As described above, in this embodiment, the received image data is divided into two, and each of the divided image data is divided into nine parts.
It is configured to be rotated by 0° and printed out. Therefore, even if the received image data is larger than the print paper, it can be printed out without being reduced. Note that in the processing of FIGS. 4 and 5, the image data is output in its original size, but it may be reduced at a desired ratio if necessary. Further, the number of divisions of image data may be three or more. moreover,
For example, a broken line or a mark may be drawn at the parting line C to facilitate joining a plurality of printed sheets to obtain the same original document. This is easily accomplished by slightly modifying the flowcharts of FIGS. 4 and 5.

[0016]

[Effects of the Invention] As described above, according to the present invention, even when a document larger than the size of the set paper is received, the document can be printed out in its original size. can get.

[Brief explanation of the drawing]

FIG. 1 is a perspective view showing a state of communication between a facsimile machine and a facsimile machine that sends an A3-sized document according to an embodiment of the present invention.

FIG. 2 is a diagram illustrating the relationship between an A3-sized original on the sending side and an A4-sized paper on the receiving side.

FIG. 3 is a block diagram showing a facsimile device according to an embodiment of the present invention.

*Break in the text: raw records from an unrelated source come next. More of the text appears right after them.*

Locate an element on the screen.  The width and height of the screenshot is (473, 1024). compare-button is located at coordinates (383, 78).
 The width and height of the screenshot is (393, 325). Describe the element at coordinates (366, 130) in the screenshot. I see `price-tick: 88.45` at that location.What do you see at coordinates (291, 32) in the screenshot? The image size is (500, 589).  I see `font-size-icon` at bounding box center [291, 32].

FIG. 4 is a flowchart showing processing for the upper half of a transmitted document.

FIG. 5 is a flowchart showing processing for the lower half of the transmitted document.

FIG. 6 is a diagram showing addresses of an image memory.

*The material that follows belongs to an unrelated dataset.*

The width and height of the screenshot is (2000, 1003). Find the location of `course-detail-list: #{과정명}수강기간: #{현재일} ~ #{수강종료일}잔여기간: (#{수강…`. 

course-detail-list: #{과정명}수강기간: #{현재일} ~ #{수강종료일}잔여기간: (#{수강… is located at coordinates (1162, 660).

FIG. 7 is a diagram showing the contents of a dot counter.

FIG. 8 is a diagram showing an example of the contents of an X register.

[Explanation of symbols]

10 Receiving side facsimile machine 20 Sending side facsimile machine

Claims (1)

[Claims] 1. A memory for storing image data of a received document; and a method for dividing the document into a plurality of parts by a dividing line, and scanning each part of the document in a direction perpendicular to the dividing line. A facsimile device comprising means for reading image data and means for printing and outputting each of the above portions.